WORK REQUEST: In the data that follows, give the number of lines containing the word "computer". Offer no additional comment.

MATERIAL TO PROCESS:
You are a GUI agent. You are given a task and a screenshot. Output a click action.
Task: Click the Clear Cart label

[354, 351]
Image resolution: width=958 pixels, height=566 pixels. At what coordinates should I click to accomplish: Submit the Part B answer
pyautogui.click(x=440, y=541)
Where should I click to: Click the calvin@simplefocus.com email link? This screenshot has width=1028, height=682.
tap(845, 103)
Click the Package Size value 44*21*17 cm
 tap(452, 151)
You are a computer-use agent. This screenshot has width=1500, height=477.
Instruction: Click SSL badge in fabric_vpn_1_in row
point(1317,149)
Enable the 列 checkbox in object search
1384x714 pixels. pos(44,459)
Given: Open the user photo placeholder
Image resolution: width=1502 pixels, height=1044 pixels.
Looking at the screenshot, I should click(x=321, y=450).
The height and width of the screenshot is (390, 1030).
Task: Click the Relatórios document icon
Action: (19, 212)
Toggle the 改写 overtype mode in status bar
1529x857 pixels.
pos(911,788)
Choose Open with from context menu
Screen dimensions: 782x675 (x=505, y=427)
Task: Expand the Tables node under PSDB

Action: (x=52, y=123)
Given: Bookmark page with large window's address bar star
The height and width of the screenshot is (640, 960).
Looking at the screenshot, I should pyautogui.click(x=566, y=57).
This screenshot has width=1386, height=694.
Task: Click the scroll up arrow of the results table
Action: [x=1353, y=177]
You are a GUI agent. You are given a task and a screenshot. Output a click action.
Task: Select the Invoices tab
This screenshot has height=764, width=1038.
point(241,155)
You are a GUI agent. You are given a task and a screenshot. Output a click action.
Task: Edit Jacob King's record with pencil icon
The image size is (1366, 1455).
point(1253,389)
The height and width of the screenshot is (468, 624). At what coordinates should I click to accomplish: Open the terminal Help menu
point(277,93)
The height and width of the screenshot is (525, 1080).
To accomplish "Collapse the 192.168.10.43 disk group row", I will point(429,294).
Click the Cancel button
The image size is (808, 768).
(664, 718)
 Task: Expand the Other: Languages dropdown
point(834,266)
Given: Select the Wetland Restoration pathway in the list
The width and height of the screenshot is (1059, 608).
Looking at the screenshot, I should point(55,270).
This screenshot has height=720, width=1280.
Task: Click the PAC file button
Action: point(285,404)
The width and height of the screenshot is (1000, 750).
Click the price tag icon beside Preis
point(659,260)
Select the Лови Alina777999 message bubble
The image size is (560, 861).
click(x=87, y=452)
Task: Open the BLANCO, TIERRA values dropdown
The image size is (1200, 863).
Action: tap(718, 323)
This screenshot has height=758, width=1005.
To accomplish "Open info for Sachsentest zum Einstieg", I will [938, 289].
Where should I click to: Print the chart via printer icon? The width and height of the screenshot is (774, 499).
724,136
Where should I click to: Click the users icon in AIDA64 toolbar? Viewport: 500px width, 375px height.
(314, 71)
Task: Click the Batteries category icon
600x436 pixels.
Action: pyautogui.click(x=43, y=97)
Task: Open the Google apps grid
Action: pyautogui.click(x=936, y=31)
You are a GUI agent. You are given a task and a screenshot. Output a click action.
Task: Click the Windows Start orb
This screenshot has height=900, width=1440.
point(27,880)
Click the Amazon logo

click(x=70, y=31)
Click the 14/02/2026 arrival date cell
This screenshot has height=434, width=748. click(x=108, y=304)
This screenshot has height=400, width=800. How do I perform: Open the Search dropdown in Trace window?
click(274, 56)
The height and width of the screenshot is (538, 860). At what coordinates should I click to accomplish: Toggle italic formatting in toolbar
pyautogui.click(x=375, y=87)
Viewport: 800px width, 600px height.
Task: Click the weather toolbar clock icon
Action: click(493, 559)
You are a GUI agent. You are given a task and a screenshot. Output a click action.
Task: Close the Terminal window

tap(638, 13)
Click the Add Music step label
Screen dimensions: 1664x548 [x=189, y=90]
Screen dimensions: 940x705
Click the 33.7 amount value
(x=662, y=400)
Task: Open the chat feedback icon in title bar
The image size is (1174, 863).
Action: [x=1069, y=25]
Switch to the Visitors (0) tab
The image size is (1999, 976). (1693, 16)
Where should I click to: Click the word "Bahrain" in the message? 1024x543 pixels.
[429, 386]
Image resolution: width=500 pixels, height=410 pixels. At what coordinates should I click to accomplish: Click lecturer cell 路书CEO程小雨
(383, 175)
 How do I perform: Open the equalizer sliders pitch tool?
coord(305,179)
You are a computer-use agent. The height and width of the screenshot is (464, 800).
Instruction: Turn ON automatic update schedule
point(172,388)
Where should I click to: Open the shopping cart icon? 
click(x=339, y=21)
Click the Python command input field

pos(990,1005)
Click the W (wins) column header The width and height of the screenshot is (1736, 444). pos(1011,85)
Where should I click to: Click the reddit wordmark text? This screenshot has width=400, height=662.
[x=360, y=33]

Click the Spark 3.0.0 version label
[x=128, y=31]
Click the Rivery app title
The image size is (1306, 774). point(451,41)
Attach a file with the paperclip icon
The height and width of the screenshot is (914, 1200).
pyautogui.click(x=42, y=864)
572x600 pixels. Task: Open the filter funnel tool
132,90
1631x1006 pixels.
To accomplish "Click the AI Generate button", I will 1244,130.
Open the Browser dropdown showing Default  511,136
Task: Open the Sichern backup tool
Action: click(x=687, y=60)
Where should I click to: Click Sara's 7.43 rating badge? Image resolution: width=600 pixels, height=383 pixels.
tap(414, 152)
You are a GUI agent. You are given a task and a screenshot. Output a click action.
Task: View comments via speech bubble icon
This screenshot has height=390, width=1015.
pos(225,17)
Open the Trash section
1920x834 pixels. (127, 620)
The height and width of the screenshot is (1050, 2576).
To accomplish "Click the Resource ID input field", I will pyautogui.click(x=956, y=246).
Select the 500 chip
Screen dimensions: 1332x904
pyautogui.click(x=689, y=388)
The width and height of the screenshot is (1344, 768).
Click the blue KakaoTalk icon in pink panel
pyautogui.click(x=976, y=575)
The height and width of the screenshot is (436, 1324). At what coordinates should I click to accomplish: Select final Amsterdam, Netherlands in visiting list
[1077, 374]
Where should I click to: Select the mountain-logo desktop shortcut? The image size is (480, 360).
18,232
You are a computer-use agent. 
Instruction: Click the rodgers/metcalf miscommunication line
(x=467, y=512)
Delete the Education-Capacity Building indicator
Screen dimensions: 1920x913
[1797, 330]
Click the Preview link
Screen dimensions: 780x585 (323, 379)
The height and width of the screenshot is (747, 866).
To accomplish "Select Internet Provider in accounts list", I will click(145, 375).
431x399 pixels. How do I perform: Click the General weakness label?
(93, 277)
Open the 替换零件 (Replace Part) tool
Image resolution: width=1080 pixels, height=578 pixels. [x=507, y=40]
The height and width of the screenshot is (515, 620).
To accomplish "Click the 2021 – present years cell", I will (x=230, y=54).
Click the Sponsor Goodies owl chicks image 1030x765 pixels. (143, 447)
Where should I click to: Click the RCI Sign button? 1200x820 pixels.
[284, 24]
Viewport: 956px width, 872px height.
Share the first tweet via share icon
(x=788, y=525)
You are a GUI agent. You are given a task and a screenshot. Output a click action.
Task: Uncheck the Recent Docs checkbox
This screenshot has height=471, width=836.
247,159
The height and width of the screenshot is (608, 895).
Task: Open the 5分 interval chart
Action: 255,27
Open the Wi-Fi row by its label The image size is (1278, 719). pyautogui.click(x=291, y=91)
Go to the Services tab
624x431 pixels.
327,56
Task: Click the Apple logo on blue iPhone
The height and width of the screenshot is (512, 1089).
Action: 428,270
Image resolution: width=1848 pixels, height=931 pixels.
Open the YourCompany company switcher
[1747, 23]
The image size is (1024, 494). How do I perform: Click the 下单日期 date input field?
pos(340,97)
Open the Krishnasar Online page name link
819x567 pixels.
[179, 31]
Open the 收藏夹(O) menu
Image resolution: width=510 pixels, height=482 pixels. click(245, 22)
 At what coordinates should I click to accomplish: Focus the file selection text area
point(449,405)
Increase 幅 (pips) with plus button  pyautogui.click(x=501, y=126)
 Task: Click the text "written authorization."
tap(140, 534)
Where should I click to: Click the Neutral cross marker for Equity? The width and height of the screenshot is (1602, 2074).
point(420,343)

ANSWER BELOW: 3